Gene therapies are changing the way we treat diseases by targeting the cause of a disease directly at the DNA level, rather than mitigating symptoms, and creating long-lasting change in the body. 2023 was a pivotal year in this field with several gene therapies approved to help patients and families battling Duchenne muscular dystrophy, amyotrophic lateral sclerosis, hematologic malignancies, Type 1 diabetes, and to help adults with severe hemophilia A. And still, we could see the first FDA-approved gene therapy that aims to cure sickle-cell disease and transfusion-dependent β-thalassemia before the year ends.
As many more therapies advance through the pipeline, IGT continues to advocate for modernized policies that will help clear the barrier-ridden pathway to ensure these treatments can get to patients who need them. And because these treatments will not only help patients thrive but will also help deliver value to our healthcare system, IGT worked to demonstrate this value to key stakeholders throughout this year.
Take a look at some 2023 highlights below:
Congressional Briefing on the Science of Gene Therapy and Policy Priorities: IGT hosted a panel discussion on the science of gene therapy, its impact on patients and families, and the role of Congress in helping to ensure patient can benefit from these transformational therapies.
Value Principles Launch: IGT developed critical principles and related elements of value, identifying the pillars that continue to guide our efforts to modernize policies that bolster innovation, improve patient access, ensure coverage, and ultimately account for the true value of these transformative therapies. More from Chairman Erik Paulsen, here.
Patient Perspective: Nate Plasman, whose son was diagnosed with Duchenne muscular dystrophy, penned a blog on the value of gene therapies and the hope they provide to patients and families.
Legislative Win: Representatives Brett Guthrie (R-KY), Anna Eshoo (D-CA), Mariannette Miller-Meeks (R-IA), Jake Auchincloss (D-MA), John Joyce (R-PA) and Scott Peters (D-CA) introduced the Medicaid VBPs for Patients Act, or the MVP Act (H.R. 2666).
Congressional Briefing on Access Issues: IGT hosted a briefing featuring patients and advocates in the sickle cell patient community to discuss the many access issues patients face and policy solutions to help ensure patients may benefit from current and future treatments.
Reviving the Personalized Medicine Caucus: IGT Chairman Erik Paulsen was instrumental in John Moolenaar (R-MI) becoming a Co-Chair of the Caucus, largely due to his interest in gene therapy access issues that overlap with the PMC’s mission.
Expanding the Patient Advocacy Advisory Council: IGT added three new members to its PAAC, which focus on advocacy issues surrounding Duchenne muscular dystrophy and Huntington’s Disease.

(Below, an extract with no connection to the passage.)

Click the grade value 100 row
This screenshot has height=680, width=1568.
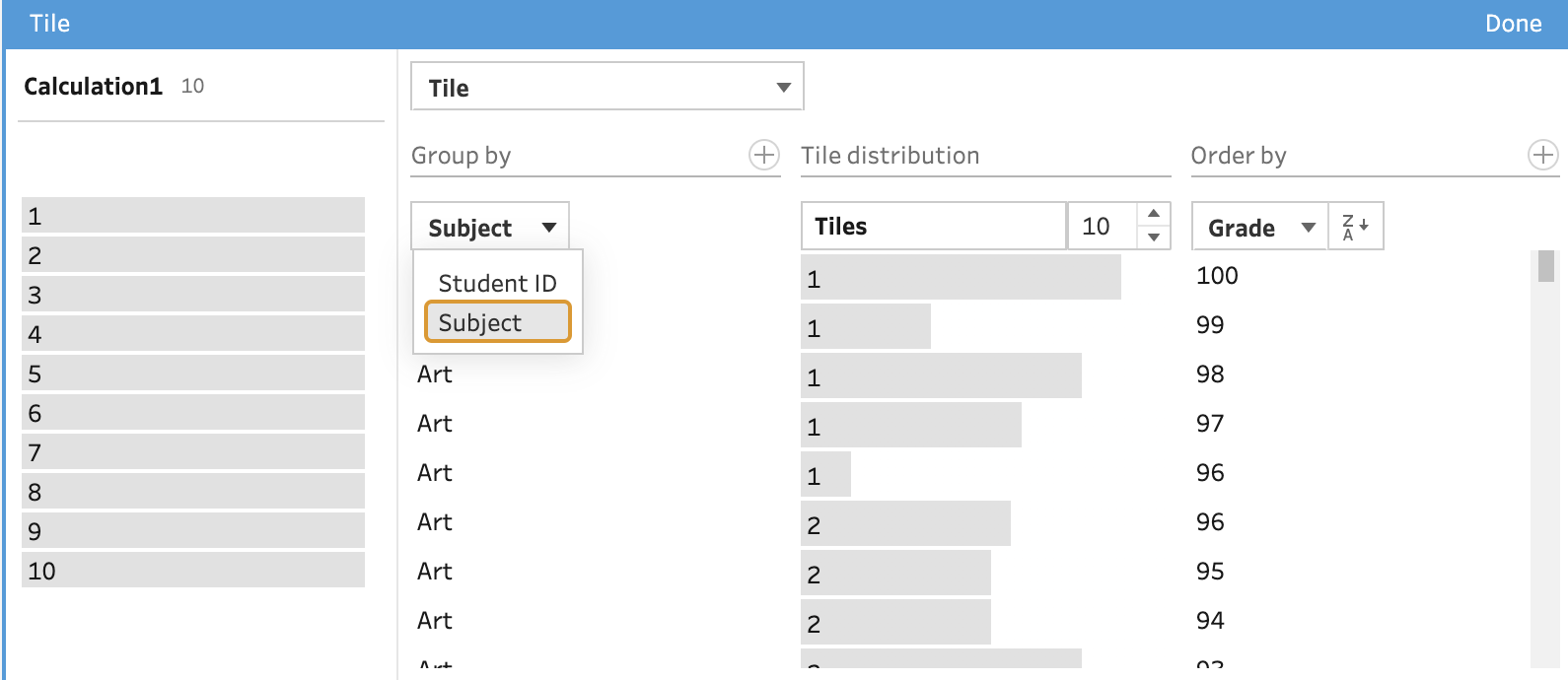[1217, 276]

Engagement with Key Stakeholders: Throughout 2023, IGT leaders had the opportunity to participate in several panel discussions, podcasts, and events to showcase the value of gene therapies and the work being done to advance policies that will support their development, including:
EveryLife Foundation’s 2023 Newborn Screening Bootcamp
The American Society of Cell and Gene Therapy 2023 policy summit
The Alliance for Regenerative Medicines Congressional Briefing
Rally’s healthcare panel on Gene Therapy: Breakthroughs in Genetic Medicine
Artia Solutions’ Crossroads Conference
Barnes and Thornburg’s Panel on Life Sciences Lifeline - The Promise And Challenges Of Gene Therapy during the Indiana Health Industry Forum’s Annual Conference
PTC Bio’s webinar “Rare Disease in the Black Community”
Regulatory Updates: 2023 also provided several opportunities to weigh in on key proposed policy and regulatory updates, including:
IGT will continue efforts to update our healthcare system to clear the way for new transformative gene therapies now and in the future. Patients, families, and our healthcare ecosystem stand to benefit greatly.